A concert on the kayaks off the Atlantic Seaboard, is being organised to support independent water testing on the coastline.
The concert features guitarist Derek Gripper and all concert goers will watch the show from floating kayaks.
All the proceeds will go to Water Watch SA, a pilot project doing independent testing of water quality (“Ocean choking on sewage,” Atlantic Sun, November 24 2016).
The concert was supposed to take place on Sunday February 26 but was postponed to Sunday March 5 due to heavy winds.
One of Water Watch SA’s founders, Steve Kromberg, said the City of Cape Town still hadn’t updated people on the sewage issue since December 7 when it had claimed to be waiting for a CSIR test report that had been expected in late December.
Mr Kromberg that the concert was the brainchild of Sea Point resident Paul Lipschitz, who has been supporting Water Watch SA for some time.
“We are also honoured to be associated with Derek Gripper, who has done so much to take classical guitar into the African mainstream. Any such initiative that raises public awareness of the issue is very positive.
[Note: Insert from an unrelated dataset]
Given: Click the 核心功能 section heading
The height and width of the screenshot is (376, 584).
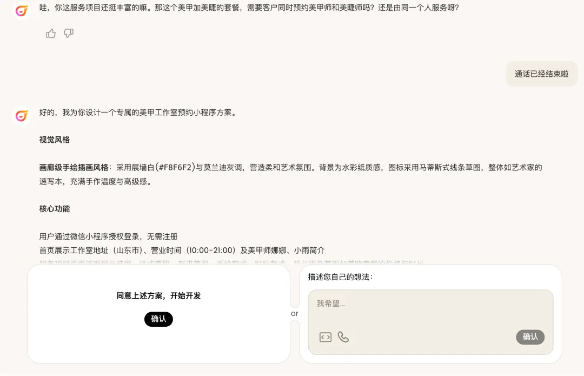Looking at the screenshot, I should pos(55,209).
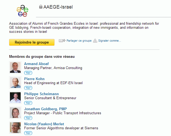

Since we created a voluntary reporting form on our Facebook page, 27 people have reported symptoms of illness which they believe result from being in the sea around Cape Town. While we do not verify these reports, it shows a high level public concern.”
According to Water Watch SA, the City pumps at least 50 million litres of sewage a day into the ocean off Green Point, Camps Bay and Hout Bay. All of the sewage in the City Bowl ends up in the Atlantic Ocean.
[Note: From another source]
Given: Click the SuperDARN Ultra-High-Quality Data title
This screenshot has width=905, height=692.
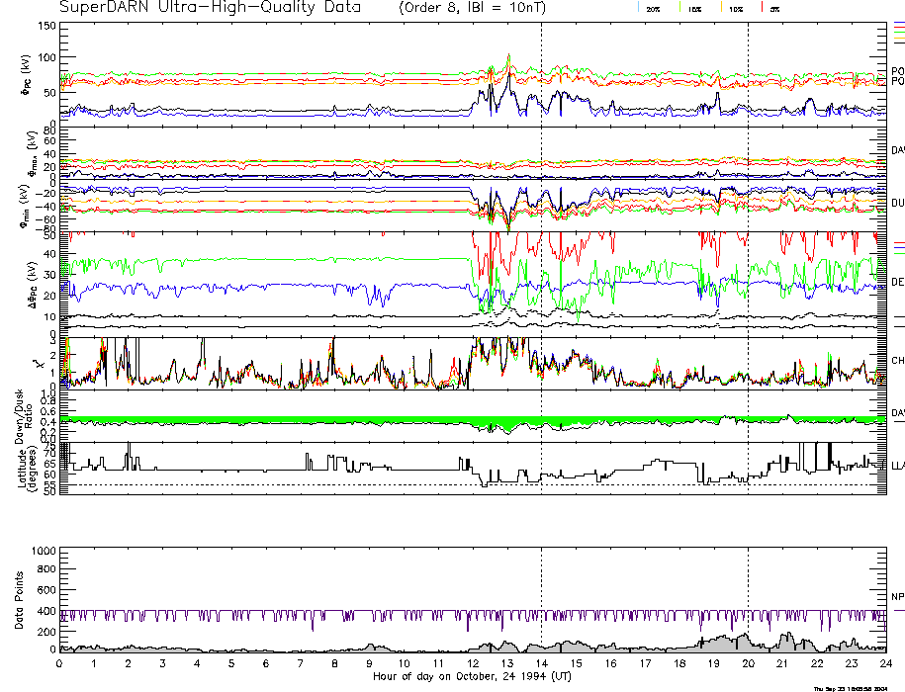Looking at the screenshot, I should [209, 8].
Water Watch SA is concerned about the effects of this sewage on water users.
Since the project began at the end of last year, Water Watch SA has been doing independent testing off Camps Bay and Clifton.
Mr Lipschitz said he was happy to do anything to help Water Watch SA. “It is a serious problem and no one is doing anything about it. We were out there one day on kayaks while they were shooting a documentary of the problem.”
Mr Lipschitz said anyone could come in their own kayaks to the concert, although most of the tickets had been sold already. The event is also dependent on the weather.
Stuart Diamond, the acting mayoral committee member for informal settlements, water and waste services, and energy, said the City’s water testing was adequate.
“The City remains committed to performing the testing required in terms of the South African water quality guidelines for coastal marine waters in order to determine long-term water quality trends. Weekly or bi-monthly testing is sufficient to determine whether there are any persistent water quality issues,” he said.
Spikes in E.coli, the bacteria indicating the presence of faecal matter, were recorded from time to time, he said, especially after rain had washed pollution into the sea, but in most cases these incidents were short-lived.
Nevertheless, signs were posted near beach stormwater outlets in such cases to warn beach users that water might be contaminated. Dave Bryant, the ward councillor in the Three Anchor Bay area, said: “Any person who has information to suggest that the sea water has had a negative impact on their health is welcome to mail me directly and I will take this up with the relevant officials on their behalf.”